The invention concerns a safety insert for storage vessels of low-boiling, liquified gases.
In storage vessels for low-boiling gases which have a necklike opening for filling and extraction, helium tanks for, example, there is a danger, as a result of air penetration, that water vapor, carbon dioxide or air will freeze out in the vessel neck and clog the neck. Since the low-boiling, liquified gas vaporizes further in the vessel, great pressure builds up in the vessel which finally destroys the vessel through an explosion.
Safety inserts are used to preclude this danger. Such a safety insert consists of a safety neck tube placed in the neck of the vessel, which forms an annular space with the vessel neck. The safety neck tube is sealed from the exterior and has take-up devices for a siphon for the filling and extraction of the liquified gas, as well as connections for a safety valve and optional additional apparatuses. The vent pipe for extracting the liquified gas is mounted onto the vessel neck. This vent pipe represents a junction of the annular space in the vessel neck with the exterior. During normal operation, the vaporized gas flows outward through this pipe. When excess pressure builds up in the neck, for example, as a result of non-extraction of vaporized gas over a longer period of time, vaporized gas flows away through the safety neck tube and the safety valve.

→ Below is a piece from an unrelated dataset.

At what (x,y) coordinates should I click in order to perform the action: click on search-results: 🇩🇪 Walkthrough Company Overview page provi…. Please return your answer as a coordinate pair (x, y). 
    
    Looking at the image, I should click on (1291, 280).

During normal operation, therefore, there is a gas column in the safety neck tube and a flowing gas quantity in the annular space. The latter is very desirable for an intense, so-called neck gas cooling. For this reason, the annular space is made narrow to maintain as great a flow velocity as possible.
The gas column in the safety neck tube is disadvantageous, however. Namely, a noticeable heat transfer to the liquid by gas-heat conduction results through the stationary gas column.